The data must be given again in full, with no line altered.
*** Opening Study material ***
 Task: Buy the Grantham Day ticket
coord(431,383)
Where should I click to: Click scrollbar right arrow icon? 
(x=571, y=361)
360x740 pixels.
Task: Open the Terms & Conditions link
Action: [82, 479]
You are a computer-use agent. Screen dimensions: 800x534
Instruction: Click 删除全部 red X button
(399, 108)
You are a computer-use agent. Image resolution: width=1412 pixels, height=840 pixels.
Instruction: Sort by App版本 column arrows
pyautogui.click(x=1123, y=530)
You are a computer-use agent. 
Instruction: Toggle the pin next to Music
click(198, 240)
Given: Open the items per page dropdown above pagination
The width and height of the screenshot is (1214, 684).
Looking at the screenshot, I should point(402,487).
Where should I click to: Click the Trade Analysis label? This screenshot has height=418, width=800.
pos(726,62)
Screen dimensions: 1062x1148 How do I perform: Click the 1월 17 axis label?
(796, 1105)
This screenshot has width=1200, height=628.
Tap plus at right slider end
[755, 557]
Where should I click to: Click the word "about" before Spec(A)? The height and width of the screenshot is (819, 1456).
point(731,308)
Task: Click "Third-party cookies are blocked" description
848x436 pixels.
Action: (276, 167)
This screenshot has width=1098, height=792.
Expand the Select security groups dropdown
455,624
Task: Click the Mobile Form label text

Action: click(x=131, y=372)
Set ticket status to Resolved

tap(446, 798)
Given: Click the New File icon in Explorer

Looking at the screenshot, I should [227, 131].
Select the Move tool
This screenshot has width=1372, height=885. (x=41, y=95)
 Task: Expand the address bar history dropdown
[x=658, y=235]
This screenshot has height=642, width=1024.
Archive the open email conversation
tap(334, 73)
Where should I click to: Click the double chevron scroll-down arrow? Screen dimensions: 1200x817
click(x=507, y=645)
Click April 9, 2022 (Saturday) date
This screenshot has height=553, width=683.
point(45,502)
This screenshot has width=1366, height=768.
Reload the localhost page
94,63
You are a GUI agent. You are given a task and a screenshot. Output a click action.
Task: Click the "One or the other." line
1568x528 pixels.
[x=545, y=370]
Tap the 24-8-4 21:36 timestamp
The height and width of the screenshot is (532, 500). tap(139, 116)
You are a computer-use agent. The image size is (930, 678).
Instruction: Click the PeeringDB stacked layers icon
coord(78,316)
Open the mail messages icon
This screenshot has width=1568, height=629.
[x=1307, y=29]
*** Closing Study material ***
:: Solution ::
 Task: Buy the Grantham Day ticket
coord(431,383)
Where should I click to: Click scrollbar right arrow icon? 
(x=571, y=361)
360x740 pixels.
Task: Open the Terms & Conditions link
Action: [82, 479]
You are a computer-use agent. Screen dimensions: 800x534
Instruction: Click 删除全部 red X button
(399, 108)
You are a computer-use agent. Image resolution: width=1412 pixels, height=840 pixels.
Instruction: Sort by App版本 column arrows
pyautogui.click(x=1123, y=530)
You are a computer-use agent. 
Instruction: Toggle the pin next to Music
click(198, 240)
Given: Open the items per page dropdown above pagination
The width and height of the screenshot is (1214, 684).
Looking at the screenshot, I should point(402,487).
Where should I click to: Click the Trade Analysis label? This screenshot has height=418, width=800.
pos(726,62)
Screen dimensions: 1062x1148 How do I perform: Click the 1월 17 axis label?
(796, 1105)
This screenshot has width=1200, height=628.
Tap plus at right slider end
[755, 557]
Where should I click to: Click the word "about" before Spec(A)? The height and width of the screenshot is (819, 1456).
point(731,308)
Task: Click "Third-party cookies are blocked" description
848x436 pixels.
Action: (276, 167)
This screenshot has width=1098, height=792.
Expand the Select security groups dropdown
455,624
Task: Click the Mobile Form label text

Action: click(x=131, y=372)
Set ticket status to Resolved

tap(446, 798)
Given: Click the New File icon in Explorer

Looking at the screenshot, I should [227, 131].
Select the Move tool
This screenshot has width=1372, height=885. (x=41, y=95)
 Task: Expand the address bar history dropdown
[x=658, y=235]
This screenshot has height=642, width=1024.
Archive the open email conversation
tap(334, 73)
Where should I click to: Click the double chevron scroll-down arrow? Screen dimensions: 1200x817
click(x=507, y=645)
Click April 9, 2022 (Saturday) date
This screenshot has height=553, width=683.
point(45,502)
This screenshot has width=1366, height=768.
Reload the localhost page
94,63
You are a GUI agent. You are given a task and a screenshot. Output a click action.
Task: Click the "One or the other." line
1568x528 pixels.
[x=545, y=370]
Tap the 24-8-4 21:36 timestamp
The height and width of the screenshot is (532, 500). tap(139, 116)
You are a computer-use agent. The image size is (930, 678).
Instruction: Click the PeeringDB stacked layers icon
coord(78,316)
Open the mail messages icon
This screenshot has width=1568, height=629.
[x=1307, y=29]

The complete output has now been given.